The solution for CC/CV is to set you CC current for the highest the cell can take at 4.2V. But this leads to a charge that takes the typical 4-5 hours. In reality, you can use much higher currents at low SOC, because there is less lithium concentration in the anode, thus diffusion occurs more quickly.

Thus the ideal charge curve for a lithium ion battery is highest current at low SOC, tapering as the anode becomes more and more saturated with lithium.

Makes logical sense.

Q: So do you think a super low 0.1C charge would have the same benefit since it is a low current throughout the whole process rather than just at high SOC. I ask because I tend to charge my battery over a 8-10 hour period at 60W. (It's a 1500Wh battery that I use about 500Wh each trip and I only charge to 4.0 Vpc)
 
Makes logical sense.

Q: So do you think a super low 0.1C charge would have the same benefit since it is a low current throughout the whole process rather than just at high SOC. I ask because I tend to charge my battery over a 8-10 hour period at 60W. (It's a 1500Wh battery that I use about 500Wh each trip and I only charge to 4.0 Vpc)
Sure that's perfectly good.

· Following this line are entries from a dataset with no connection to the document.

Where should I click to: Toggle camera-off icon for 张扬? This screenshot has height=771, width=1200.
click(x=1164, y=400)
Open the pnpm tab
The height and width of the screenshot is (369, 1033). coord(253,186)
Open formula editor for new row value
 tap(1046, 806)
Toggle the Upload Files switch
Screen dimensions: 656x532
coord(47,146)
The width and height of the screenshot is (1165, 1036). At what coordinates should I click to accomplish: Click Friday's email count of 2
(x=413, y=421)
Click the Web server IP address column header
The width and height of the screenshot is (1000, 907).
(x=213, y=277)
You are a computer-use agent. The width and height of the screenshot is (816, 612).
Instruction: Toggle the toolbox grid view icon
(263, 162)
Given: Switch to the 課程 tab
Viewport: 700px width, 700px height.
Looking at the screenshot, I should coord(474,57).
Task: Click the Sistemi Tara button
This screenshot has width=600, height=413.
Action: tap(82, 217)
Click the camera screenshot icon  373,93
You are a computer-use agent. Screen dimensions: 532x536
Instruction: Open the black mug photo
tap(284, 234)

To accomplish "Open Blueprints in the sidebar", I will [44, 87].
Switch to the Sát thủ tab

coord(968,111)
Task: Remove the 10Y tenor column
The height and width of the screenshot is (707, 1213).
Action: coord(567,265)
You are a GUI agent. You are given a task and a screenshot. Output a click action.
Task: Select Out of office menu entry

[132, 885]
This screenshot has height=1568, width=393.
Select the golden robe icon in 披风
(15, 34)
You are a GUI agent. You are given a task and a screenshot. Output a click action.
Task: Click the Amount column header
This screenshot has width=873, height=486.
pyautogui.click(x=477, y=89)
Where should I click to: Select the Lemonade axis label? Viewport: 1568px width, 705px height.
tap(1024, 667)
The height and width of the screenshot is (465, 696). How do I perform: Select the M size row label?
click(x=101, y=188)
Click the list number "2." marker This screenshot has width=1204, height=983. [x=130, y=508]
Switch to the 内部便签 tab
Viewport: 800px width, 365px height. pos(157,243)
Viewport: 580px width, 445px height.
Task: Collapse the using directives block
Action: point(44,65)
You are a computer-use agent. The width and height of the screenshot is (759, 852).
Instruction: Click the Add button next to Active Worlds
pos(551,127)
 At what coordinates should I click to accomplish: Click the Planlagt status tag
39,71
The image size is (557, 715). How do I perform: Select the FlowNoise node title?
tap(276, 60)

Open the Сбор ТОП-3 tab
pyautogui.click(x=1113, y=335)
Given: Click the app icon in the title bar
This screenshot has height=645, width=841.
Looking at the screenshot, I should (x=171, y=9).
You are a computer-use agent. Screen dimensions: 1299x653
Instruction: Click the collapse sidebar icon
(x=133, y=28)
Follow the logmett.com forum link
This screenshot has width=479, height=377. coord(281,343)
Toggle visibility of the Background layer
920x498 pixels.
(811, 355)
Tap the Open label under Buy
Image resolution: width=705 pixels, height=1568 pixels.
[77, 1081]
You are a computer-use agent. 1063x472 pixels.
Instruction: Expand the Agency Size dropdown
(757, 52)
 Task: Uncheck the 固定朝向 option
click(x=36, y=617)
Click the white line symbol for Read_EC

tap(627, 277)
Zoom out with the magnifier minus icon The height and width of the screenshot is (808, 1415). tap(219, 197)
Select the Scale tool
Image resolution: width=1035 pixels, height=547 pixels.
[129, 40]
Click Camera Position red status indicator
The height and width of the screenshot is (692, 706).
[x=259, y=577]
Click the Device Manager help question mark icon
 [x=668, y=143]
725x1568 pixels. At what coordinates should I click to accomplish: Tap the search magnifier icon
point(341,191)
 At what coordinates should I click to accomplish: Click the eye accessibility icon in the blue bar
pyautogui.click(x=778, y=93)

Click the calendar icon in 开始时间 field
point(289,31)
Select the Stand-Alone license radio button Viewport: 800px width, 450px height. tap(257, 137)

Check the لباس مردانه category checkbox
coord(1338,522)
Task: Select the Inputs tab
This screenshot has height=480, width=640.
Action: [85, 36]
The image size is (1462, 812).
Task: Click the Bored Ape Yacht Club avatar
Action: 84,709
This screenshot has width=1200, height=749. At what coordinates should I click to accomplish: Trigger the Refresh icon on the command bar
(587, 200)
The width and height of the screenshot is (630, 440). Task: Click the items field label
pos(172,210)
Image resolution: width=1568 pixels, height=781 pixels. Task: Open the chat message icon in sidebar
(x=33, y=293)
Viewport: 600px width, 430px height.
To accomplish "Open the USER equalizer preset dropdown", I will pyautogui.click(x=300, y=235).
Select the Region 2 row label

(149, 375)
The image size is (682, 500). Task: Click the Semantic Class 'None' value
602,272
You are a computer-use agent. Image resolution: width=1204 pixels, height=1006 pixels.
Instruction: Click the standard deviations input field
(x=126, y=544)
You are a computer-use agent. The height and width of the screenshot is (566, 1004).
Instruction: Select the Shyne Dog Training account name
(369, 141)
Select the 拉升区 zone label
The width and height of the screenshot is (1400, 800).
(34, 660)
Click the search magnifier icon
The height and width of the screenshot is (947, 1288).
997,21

Just slow :-D

Going away from CC/CV enables one to charge faster with the same amount of wear. Or charge at the same speed with less wear.
If you don't care about charge time, then it doesn't matter. 0.1C is well below the rate where you're essentially getting no wear from the charge rate.

Also if you charge to less then 4.2V, you can use a higher CC. Because you never hit that higher SOC where the CC is still maxed out.

For example, if you charge to 4.2V with CC/CV, you might want to stick to 800mA per cell to be ultra safe on a high capacity cell (like a Model S cell)
If you charge to 4.1V, maybe 1.2A would be okay, since you're at a lower SOC when you transition to CV phase.
4.0V, perhaps 1.5-1.8A. There is a steep decline above 4V from what I have seen on Model S charging.

This 30Q probably has a nice porous anode, so they say you can CC/CV to 4A in fast charge mode, but that would sacrifice cycle life.
I wouldn't be surprised if you can do 8A at low SOC, taper to 4A, and go down to ~1.5A at the end and not add any wear and still charge faster then a 4A CC/CV.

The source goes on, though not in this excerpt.